Analytical Question Suggestions

  1. Within the content JSON object there are a large number of interesting fields to extract and visualise such as the beacon.height, the beacon.width or the browser.page.url.hostname. Explore some of these variables graphically to understand the ads.

  2. There is a specific field within content beacon.meta.html, which contains the html code found within the beacon. You could explore using regular expressions or text mining to try and identify url's that are contained here.

  3. Given the different events it is possible to try and calculate some metrics which might be interesting. Each beacon_id should have a beacon-detected-event-v1+json, but only a fraction of these beacon_ids have a atex.beacon-in-view-event-v1+json. It is possible to calculate this fraction and possibly intersting to see how it varies for different websites.

Modelling Question Suggestions

Although each event is quite large, there are not a huge number of distinct events to undertake prediction. However it is interesting to model which variables may be correlated and could act as predictors of others. Suggested models include.
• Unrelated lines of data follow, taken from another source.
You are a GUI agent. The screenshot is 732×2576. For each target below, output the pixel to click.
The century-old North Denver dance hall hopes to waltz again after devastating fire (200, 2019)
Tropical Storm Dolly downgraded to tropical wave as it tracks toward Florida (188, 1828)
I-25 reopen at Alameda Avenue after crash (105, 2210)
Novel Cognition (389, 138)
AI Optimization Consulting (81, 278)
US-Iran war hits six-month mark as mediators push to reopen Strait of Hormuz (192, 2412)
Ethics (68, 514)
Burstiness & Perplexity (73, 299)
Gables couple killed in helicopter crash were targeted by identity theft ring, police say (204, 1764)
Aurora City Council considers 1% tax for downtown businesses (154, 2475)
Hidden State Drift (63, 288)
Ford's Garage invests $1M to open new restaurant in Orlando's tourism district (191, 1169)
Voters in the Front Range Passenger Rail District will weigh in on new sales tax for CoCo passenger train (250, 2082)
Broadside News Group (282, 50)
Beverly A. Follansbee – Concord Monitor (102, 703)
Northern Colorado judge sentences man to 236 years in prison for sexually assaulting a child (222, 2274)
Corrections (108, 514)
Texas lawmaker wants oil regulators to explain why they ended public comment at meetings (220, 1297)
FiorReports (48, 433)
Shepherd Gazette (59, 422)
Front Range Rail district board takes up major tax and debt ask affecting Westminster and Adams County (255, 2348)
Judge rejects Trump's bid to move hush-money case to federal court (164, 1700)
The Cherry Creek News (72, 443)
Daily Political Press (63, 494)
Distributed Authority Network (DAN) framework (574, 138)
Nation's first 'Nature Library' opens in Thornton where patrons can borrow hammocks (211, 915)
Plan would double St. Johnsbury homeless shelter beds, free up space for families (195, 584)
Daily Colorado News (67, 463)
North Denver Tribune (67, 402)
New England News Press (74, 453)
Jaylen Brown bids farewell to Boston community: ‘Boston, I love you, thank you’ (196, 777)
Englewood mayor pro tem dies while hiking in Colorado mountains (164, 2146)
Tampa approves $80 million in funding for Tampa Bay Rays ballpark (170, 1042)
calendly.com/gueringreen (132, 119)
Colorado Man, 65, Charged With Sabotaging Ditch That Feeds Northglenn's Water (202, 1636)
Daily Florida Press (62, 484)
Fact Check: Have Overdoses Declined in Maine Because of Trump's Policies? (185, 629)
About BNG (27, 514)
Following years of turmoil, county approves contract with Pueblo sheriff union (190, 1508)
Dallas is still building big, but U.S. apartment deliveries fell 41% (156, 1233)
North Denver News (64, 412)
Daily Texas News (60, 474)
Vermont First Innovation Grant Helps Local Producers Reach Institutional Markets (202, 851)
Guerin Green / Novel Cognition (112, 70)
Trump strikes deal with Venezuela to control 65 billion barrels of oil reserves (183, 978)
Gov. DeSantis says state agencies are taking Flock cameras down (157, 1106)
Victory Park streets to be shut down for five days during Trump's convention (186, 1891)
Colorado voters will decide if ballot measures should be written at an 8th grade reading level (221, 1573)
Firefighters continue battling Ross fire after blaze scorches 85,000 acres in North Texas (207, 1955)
  1. Regression model:- Counting the number of distinct beacons per session and predicting this number from a combination of the website and time of day.

  2. Classification Model:- Using the beacon_width or beacon_height, and the time of day to predict which website a beacon appears on.

  3. Time Series Model:- Calculating the number of beacons or number of sessions per hour and trying to see any periodicity in this or predict this value for the next period.